> [Provided data]
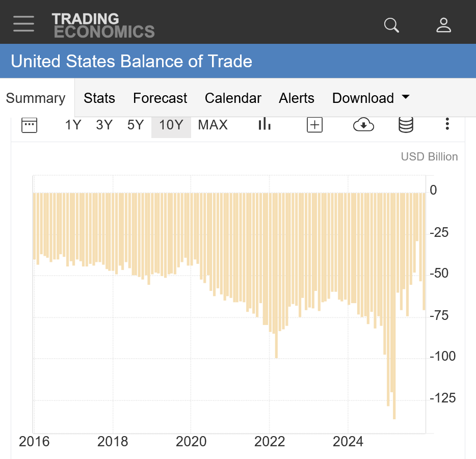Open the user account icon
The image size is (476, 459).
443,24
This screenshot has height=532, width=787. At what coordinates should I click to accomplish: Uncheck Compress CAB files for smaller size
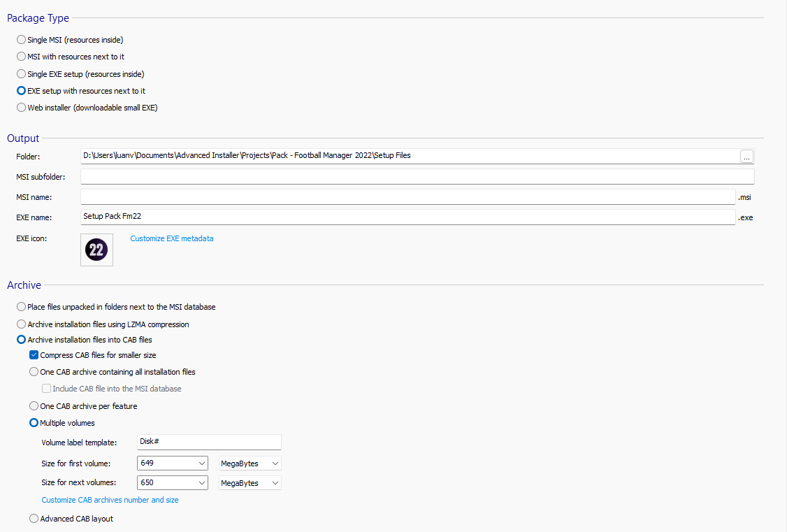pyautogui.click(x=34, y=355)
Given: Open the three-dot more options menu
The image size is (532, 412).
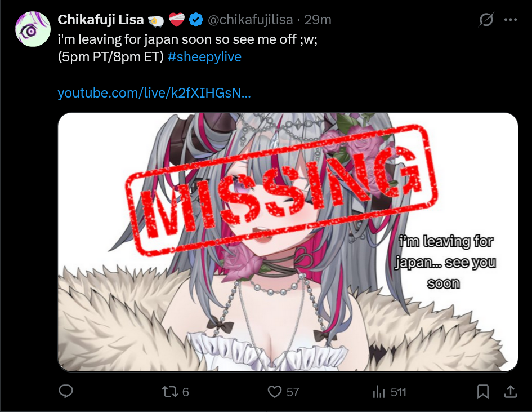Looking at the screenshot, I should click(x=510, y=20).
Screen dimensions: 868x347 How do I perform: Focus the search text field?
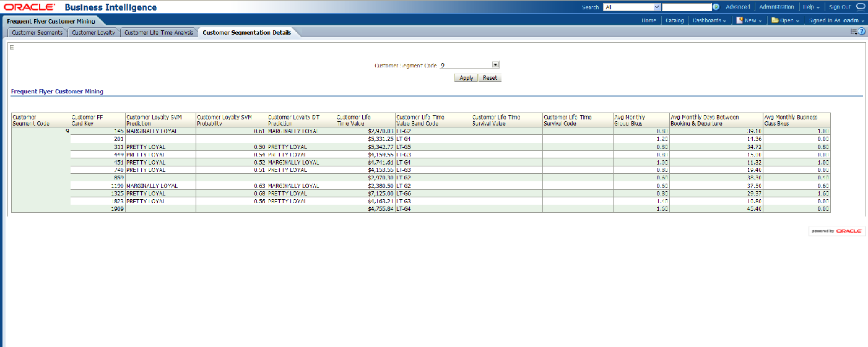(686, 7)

* * *

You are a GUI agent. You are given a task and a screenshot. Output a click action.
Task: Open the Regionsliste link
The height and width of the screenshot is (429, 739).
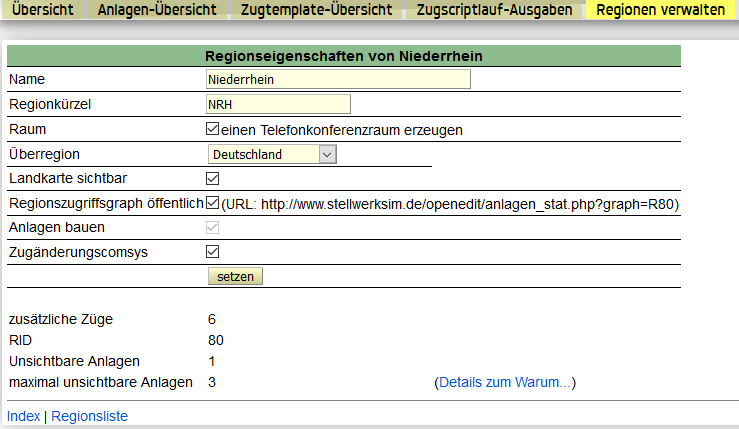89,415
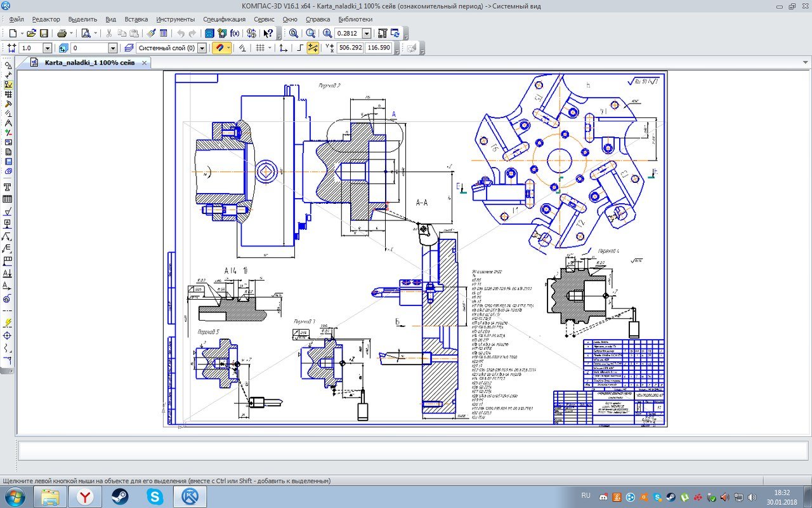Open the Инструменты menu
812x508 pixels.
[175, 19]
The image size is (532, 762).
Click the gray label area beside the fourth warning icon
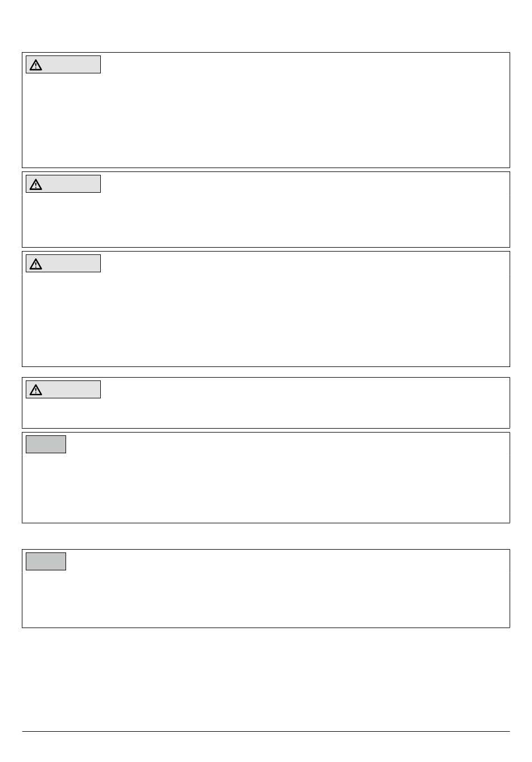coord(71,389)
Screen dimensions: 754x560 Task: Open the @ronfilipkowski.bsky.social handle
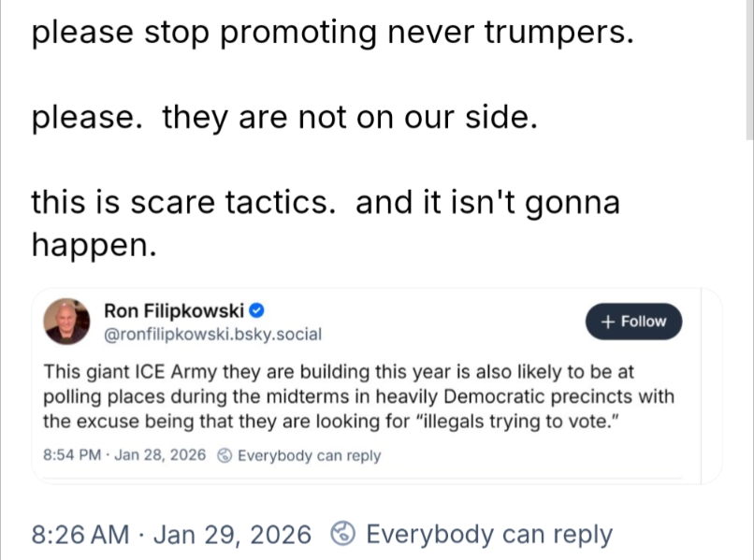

> [Required work]
Out of the records above, please copy exactly the lines from the line with "Task: Open the Regionsliste link" up to and including the line with "Screen dimensions: 754x560", minus the pictures.

> [Answer to this exercise]
Task: Open the Regionsliste link
The height and width of the screenshot is (429, 739).
89,415
Open the Инструменты menu
812x508 pixels.
[175, 19]
The image size is (532, 762).
Click the gray label area beside the fourth warning icon
coord(71,389)
Screen dimensions: 754x560 Task: Open the @ronfilipkowski.bsky.social handle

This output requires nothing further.